I have listened to the stories, the real stories, about the pain and truth of mental illness. And none of those stories had anything do to with the four topics that are on literally every major health organizations pages; research mental illness and read the NIH and the NIMH and the SAMHSA websites. And if you can get through some of SAMHSA topics without cringing and wanting to rail not at the intention but the actual information you are a better person than I am.
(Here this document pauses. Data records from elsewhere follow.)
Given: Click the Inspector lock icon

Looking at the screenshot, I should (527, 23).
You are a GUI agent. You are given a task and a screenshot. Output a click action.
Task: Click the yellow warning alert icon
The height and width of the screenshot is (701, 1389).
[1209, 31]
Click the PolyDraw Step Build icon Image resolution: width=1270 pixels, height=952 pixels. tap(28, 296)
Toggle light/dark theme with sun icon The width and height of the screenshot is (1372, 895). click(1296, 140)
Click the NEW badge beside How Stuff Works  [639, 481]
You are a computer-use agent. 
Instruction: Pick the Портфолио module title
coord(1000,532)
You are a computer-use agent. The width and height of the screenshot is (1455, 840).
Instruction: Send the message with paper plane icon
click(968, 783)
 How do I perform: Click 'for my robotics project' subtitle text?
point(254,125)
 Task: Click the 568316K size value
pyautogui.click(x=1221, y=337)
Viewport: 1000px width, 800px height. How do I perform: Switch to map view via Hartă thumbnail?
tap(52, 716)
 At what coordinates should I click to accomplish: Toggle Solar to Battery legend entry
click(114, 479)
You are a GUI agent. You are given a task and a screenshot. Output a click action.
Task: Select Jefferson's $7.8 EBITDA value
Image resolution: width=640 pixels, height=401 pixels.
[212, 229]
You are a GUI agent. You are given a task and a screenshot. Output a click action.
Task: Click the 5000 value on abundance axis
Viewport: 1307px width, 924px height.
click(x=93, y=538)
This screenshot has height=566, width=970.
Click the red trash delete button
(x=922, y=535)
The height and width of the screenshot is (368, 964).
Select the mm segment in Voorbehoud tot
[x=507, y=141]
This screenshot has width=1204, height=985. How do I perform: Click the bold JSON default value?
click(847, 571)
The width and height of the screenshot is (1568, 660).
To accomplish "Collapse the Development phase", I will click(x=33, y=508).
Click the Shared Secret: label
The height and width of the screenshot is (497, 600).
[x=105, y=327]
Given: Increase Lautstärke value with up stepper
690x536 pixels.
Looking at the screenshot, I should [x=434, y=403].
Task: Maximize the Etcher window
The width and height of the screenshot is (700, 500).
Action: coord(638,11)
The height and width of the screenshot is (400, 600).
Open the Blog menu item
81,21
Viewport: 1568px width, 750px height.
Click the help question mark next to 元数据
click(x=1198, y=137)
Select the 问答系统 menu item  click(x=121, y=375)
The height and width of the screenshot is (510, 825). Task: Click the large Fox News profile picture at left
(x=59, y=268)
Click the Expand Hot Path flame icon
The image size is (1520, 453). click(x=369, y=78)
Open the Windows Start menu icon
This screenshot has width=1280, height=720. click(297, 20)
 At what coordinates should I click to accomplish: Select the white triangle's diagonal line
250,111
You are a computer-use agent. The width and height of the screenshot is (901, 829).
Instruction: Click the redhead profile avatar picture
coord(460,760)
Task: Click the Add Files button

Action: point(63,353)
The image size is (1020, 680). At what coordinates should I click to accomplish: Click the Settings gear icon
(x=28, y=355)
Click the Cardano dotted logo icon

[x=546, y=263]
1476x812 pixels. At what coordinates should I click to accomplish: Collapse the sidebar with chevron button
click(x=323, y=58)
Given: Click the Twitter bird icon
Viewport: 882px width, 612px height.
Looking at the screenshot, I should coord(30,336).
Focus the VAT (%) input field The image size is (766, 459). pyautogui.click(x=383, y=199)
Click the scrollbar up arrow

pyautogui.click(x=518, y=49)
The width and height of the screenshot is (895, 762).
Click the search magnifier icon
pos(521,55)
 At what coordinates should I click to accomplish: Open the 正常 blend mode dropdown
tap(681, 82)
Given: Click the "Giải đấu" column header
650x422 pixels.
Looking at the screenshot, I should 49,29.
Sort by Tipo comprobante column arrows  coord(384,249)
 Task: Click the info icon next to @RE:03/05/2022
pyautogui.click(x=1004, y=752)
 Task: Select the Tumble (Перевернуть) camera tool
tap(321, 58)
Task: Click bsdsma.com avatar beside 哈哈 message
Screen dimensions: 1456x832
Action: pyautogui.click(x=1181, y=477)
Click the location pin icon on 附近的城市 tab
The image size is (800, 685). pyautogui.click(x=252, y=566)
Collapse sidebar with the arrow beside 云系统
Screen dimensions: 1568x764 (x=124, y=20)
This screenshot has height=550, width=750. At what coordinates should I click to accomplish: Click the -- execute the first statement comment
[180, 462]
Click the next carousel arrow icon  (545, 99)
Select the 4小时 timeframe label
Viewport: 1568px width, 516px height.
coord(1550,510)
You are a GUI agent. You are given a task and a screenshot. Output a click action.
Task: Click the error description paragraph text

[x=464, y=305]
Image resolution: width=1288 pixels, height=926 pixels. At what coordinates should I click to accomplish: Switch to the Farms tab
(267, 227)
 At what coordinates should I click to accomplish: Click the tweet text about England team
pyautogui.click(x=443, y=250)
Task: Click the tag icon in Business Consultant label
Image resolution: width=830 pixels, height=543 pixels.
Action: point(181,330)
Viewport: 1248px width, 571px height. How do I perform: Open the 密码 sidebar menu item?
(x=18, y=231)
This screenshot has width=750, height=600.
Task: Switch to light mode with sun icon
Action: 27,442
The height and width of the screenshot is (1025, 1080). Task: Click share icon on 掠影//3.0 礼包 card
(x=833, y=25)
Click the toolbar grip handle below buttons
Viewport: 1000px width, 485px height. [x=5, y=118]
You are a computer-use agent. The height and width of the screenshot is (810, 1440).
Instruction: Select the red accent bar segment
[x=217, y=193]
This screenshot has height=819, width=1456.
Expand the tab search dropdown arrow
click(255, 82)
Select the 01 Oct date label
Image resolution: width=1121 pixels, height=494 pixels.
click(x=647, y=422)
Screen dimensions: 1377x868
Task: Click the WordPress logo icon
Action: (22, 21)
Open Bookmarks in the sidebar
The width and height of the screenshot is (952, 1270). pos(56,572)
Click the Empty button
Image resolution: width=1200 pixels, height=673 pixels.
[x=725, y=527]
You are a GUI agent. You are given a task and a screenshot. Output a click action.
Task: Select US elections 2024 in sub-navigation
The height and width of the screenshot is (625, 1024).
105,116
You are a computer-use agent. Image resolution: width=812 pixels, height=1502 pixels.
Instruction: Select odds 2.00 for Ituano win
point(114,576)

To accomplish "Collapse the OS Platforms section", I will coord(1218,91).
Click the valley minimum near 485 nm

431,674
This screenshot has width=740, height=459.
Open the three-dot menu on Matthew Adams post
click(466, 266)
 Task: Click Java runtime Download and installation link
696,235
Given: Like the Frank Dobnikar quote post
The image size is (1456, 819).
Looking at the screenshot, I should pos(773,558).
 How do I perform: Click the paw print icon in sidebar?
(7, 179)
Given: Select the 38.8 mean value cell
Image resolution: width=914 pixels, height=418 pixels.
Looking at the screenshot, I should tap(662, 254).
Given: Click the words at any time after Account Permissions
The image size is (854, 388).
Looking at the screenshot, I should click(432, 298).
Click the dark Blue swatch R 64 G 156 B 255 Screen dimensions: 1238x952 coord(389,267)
The truth is those of us with mental illnesses will never be able to live our lives fully in all our glorious insanity until someone stands up and says out loud that which no one wants to actually hear. Until we have a Margaret Sanger, a Victoria Woodhull, a Martin Luther King, Jr. we will continue to spin the idea that there are only four things you need to know about mental illness. Until someone stands up and loudly proclaims that those with mental illness are as human as those with cancer, we will continue to die. We will die not as a species, the genes are too ingrained for that, but as an idea, as a creative entity, as a full-blown, rightfully and legal human being. Until we are thought of as human beings and more than the simplicity that the powerful organizations such as the NIMH believe us to be, we will continue to slowly and painfully stay deep in the darkness of the minds of those who can not help but fear.
I am tired of the fear. I am tired of the same old discussions about mental illness from the same doctors who don’t have mental illness. I am tired of the world believing the words of those who have never experienced a mental breakdown describing an actual fictional breakdown. I am tired of being told that I am a danger, that I am not capable, that I am not worthy. I am tired of being four topics. That’s just ridiculous.